Exercise instructions: Give back every record below precisely as written.

BEGIN The data

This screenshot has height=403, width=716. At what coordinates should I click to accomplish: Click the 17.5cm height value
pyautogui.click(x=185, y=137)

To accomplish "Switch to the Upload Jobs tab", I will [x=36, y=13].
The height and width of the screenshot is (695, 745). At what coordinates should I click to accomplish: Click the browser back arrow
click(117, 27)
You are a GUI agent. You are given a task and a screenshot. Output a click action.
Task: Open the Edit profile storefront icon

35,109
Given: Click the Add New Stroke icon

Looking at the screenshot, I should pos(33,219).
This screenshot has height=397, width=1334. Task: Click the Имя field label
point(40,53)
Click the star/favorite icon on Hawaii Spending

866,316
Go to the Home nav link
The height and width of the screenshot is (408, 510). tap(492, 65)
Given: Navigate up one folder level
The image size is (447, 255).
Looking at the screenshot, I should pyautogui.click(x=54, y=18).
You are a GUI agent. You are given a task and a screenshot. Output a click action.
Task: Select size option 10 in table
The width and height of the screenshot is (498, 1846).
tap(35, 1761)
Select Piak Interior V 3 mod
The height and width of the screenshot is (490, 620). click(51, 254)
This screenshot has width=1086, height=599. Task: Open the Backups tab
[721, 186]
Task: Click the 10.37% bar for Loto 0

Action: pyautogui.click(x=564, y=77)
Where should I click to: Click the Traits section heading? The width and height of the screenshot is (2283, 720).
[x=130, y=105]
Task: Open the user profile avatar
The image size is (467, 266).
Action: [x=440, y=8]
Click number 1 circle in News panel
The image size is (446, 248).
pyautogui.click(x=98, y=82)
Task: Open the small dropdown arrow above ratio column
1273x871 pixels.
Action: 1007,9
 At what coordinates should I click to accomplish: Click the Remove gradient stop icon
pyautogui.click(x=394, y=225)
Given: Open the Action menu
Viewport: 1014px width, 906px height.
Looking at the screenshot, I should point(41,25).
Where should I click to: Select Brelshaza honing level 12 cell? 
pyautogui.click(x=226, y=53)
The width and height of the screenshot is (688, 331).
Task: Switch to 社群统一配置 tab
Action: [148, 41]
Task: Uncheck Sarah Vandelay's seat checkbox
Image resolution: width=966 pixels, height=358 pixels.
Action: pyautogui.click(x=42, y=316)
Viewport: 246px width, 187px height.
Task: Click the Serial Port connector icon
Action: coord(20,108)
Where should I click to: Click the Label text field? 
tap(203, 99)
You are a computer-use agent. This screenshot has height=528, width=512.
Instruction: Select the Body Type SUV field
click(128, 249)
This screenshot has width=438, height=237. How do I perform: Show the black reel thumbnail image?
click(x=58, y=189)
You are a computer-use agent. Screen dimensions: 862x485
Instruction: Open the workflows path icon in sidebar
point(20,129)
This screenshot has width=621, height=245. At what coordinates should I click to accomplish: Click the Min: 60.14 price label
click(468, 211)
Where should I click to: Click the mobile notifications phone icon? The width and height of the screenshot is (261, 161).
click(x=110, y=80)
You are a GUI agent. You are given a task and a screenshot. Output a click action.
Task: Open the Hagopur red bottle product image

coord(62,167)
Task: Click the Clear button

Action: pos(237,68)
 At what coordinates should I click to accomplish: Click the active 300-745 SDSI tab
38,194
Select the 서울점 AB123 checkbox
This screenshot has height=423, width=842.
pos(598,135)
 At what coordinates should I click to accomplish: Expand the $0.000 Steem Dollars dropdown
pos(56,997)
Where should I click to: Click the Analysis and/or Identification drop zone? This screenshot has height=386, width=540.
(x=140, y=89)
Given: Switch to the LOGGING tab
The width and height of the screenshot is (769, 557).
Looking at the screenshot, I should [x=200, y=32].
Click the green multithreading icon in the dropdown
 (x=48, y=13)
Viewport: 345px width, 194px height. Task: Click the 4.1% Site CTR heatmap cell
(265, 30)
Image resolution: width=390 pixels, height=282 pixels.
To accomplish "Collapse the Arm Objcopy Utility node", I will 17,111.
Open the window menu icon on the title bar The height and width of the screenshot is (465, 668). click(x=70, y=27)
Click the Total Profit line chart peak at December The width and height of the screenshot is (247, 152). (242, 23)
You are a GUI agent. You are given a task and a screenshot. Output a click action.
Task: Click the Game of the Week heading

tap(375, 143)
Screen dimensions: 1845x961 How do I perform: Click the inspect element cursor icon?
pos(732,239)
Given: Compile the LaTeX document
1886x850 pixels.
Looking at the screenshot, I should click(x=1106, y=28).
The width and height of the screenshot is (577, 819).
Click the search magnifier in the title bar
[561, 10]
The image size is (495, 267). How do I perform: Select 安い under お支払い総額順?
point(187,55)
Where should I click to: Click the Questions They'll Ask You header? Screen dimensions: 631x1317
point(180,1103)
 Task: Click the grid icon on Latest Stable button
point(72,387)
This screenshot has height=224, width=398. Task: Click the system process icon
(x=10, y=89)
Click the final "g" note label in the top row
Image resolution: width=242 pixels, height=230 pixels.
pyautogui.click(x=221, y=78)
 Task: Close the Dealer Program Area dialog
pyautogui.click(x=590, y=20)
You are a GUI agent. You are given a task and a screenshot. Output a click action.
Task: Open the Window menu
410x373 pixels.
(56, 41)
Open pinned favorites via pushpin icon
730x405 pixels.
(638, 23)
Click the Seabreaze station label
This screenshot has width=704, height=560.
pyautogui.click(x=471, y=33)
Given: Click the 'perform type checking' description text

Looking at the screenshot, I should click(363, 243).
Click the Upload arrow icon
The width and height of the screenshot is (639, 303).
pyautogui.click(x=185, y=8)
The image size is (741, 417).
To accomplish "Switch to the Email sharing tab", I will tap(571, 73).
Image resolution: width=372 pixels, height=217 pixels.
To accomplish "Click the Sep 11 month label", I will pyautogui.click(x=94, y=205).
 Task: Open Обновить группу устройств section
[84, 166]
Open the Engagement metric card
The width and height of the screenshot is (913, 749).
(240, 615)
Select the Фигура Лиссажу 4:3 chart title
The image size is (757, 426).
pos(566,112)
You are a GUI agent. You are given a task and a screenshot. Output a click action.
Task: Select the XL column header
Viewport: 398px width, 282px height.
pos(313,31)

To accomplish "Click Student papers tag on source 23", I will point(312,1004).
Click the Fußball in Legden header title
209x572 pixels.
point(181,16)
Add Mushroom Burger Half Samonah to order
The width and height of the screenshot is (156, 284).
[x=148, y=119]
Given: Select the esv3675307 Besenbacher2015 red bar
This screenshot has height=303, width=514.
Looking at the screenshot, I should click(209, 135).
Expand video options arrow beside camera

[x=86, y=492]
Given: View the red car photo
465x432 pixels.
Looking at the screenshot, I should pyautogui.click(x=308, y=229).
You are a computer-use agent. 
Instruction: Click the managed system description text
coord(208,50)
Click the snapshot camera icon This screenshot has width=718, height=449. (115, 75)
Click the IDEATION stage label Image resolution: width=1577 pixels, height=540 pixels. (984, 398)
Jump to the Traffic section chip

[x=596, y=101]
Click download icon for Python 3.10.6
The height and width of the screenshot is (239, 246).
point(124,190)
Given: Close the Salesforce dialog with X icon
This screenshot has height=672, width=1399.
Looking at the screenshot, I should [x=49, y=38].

END The data

Solution:
This screenshot has height=403, width=716. At what coordinates should I click to accomplish: Click the 17.5cm height value
pyautogui.click(x=185, y=137)

To accomplish "Switch to the Upload Jobs tab", I will [x=36, y=13].
The height and width of the screenshot is (695, 745). At what coordinates should I click to accomplish: Click the browser back arrow
click(117, 27)
You are a GUI agent. You are given a task and a screenshot. Output a click action.
Task: Open the Edit profile storefront icon

35,109
Given: Click the Add New Stroke icon

Looking at the screenshot, I should pos(33,219).
This screenshot has height=397, width=1334. Task: Click the Имя field label
point(40,53)
Click the star/favorite icon on Hawaii Spending

866,316
Go to the Home nav link
The height and width of the screenshot is (408, 510). tap(492, 65)
Given: Navigate up one folder level
The image size is (447, 255).
Looking at the screenshot, I should pyautogui.click(x=54, y=18).
You are a GUI agent. You are given a task and a screenshot. Output a click action.
Task: Select size option 10 in table
The width and height of the screenshot is (498, 1846).
tap(35, 1761)
Select Piak Interior V 3 mod
The height and width of the screenshot is (490, 620). click(51, 254)
This screenshot has width=1086, height=599. Task: Open the Backups tab
[721, 186]
Task: Click the 10.37% bar for Loto 0

Action: pyautogui.click(x=564, y=77)
Where should I click to: Click the Traits section heading? The width and height of the screenshot is (2283, 720).
[x=130, y=105]
Task: Open the user profile avatar
The image size is (467, 266).
Action: [x=440, y=8]
Click number 1 circle in News panel
The image size is (446, 248).
pyautogui.click(x=98, y=82)
Task: Open the small dropdown arrow above ratio column
1273x871 pixels.
Action: 1007,9
 At what coordinates should I click to accomplish: Click the Remove gradient stop icon
pyautogui.click(x=394, y=225)
Given: Open the Action menu
Viewport: 1014px width, 906px height.
Looking at the screenshot, I should point(41,25).
Where should I click to: Select Brelshaza honing level 12 cell? 
pyautogui.click(x=226, y=53)
The width and height of the screenshot is (688, 331).
Task: Switch to 社群统一配置 tab
Action: [148, 41]
Task: Uncheck Sarah Vandelay's seat checkbox
Image resolution: width=966 pixels, height=358 pixels.
Action: pyautogui.click(x=42, y=316)
Viewport: 246px width, 187px height.
Task: Click the Serial Port connector icon
Action: coord(20,108)
Where should I click to: Click the Label text field? 
tap(203, 99)
You are a computer-use agent. This screenshot has height=528, width=512.
Instruction: Select the Body Type SUV field
click(128, 249)
This screenshot has width=438, height=237. How do I perform: Show the black reel thumbnail image?
click(x=58, y=189)
You are a computer-use agent. Screen dimensions: 862x485
Instruction: Open the workflows path icon in sidebar
point(20,129)
This screenshot has width=621, height=245. At what coordinates should I click to accomplish: Click the Min: 60.14 price label
click(468, 211)
Where should I click to: Click the mobile notifications phone icon? The width and height of the screenshot is (261, 161).
click(x=110, y=80)
You are a GUI agent. You are given a task and a screenshot. Output a click action.
Task: Open the Hagopur red bottle product image

coord(62,167)
Task: Click the Clear button

Action: pos(237,68)
 At what coordinates should I click to accomplish: Click the active 300-745 SDSI tab
38,194
Select the 서울점 AB123 checkbox
This screenshot has height=423, width=842.
pos(598,135)
 At what coordinates should I click to accomplish: Expand the $0.000 Steem Dollars dropdown
pos(56,997)
Where should I click to: Click the Analysis and/or Identification drop zone? This screenshot has height=386, width=540.
(x=140, y=89)
Given: Switch to the LOGGING tab
The width and height of the screenshot is (769, 557).
Looking at the screenshot, I should [x=200, y=32].
Click the green multithreading icon in the dropdown
 (x=48, y=13)
Viewport: 345px width, 194px height. Task: Click the 4.1% Site CTR heatmap cell
(265, 30)
Image resolution: width=390 pixels, height=282 pixels.
To accomplish "Collapse the Arm Objcopy Utility node", I will 17,111.
Open the window menu icon on the title bar The height and width of the screenshot is (465, 668). click(x=70, y=27)
Click the Total Profit line chart peak at December The width and height of the screenshot is (247, 152). (242, 23)
You are a GUI agent. You are given a task and a screenshot. Output a click action.
Task: Click the Game of the Week heading

tap(375, 143)
Screen dimensions: 1845x961 How do I perform: Click the inspect element cursor icon?
pos(732,239)
Given: Compile the LaTeX document
1886x850 pixels.
Looking at the screenshot, I should click(x=1106, y=28).
The width and height of the screenshot is (577, 819).
Click the search magnifier in the title bar
[561, 10]
The image size is (495, 267). How do I perform: Select 安い under お支払い総額順?
point(187,55)
Where should I click to: Click the Questions They'll Ask You header? Screen dimensions: 631x1317
point(180,1103)
 Task: Click the grid icon on Latest Stable button
point(72,387)
This screenshot has height=224, width=398. Task: Click the system process icon
(x=10, y=89)
Click the final "g" note label in the top row
Image resolution: width=242 pixels, height=230 pixels.
pyautogui.click(x=221, y=78)
 Task: Close the Dealer Program Area dialog
pyautogui.click(x=590, y=20)
You are a GUI agent. You are given a task and a screenshot. Output a click action.
Task: Open the Window menu
410x373 pixels.
(56, 41)
Open pinned favorites via pushpin icon
730x405 pixels.
(638, 23)
Click the Seabreaze station label
This screenshot has width=704, height=560.
pyautogui.click(x=471, y=33)
Given: Click the 'perform type checking' description text

Looking at the screenshot, I should click(363, 243).
Click the Upload arrow icon
The width and height of the screenshot is (639, 303).
pyautogui.click(x=185, y=8)
The image size is (741, 417).
To accomplish "Switch to the Email sharing tab", I will tap(571, 73).
Image resolution: width=372 pixels, height=217 pixels.
To accomplish "Click the Sep 11 month label", I will pyautogui.click(x=94, y=205).
 Task: Open Обновить группу устройств section
[84, 166]
Open the Engagement metric card
The width and height of the screenshot is (913, 749).
(240, 615)
Select the Фигура Лиссажу 4:3 chart title
The image size is (757, 426).
pos(566,112)
You are a GUI agent. You are given a task and a screenshot. Output a click action.
Task: Select the XL column header
Viewport: 398px width, 282px height.
pos(313,31)

To accomplish "Click Student papers tag on source 23", I will point(312,1004).
Click the Fußball in Legden header title
209x572 pixels.
point(181,16)
Add Mushroom Burger Half Samonah to order
The width and height of the screenshot is (156, 284).
[x=148, y=119]
Given: Select the esv3675307 Besenbacher2015 red bar
This screenshot has height=303, width=514.
Looking at the screenshot, I should click(209, 135).
Expand video options arrow beside camera

[x=86, y=492]
Given: View the red car photo
465x432 pixels.
Looking at the screenshot, I should pyautogui.click(x=308, y=229).
You are a computer-use agent. 
Instruction: Click the managed system description text
coord(208,50)
Click the snapshot camera icon This screenshot has width=718, height=449. (115, 75)
Click the IDEATION stage label Image resolution: width=1577 pixels, height=540 pixels. (984, 398)
Jump to the Traffic section chip

[x=596, y=101]
Click download icon for Python 3.10.6
The height and width of the screenshot is (239, 246).
point(124,190)
Given: Close the Salesforce dialog with X icon
This screenshot has height=672, width=1399.
Looking at the screenshot, I should [x=49, y=38].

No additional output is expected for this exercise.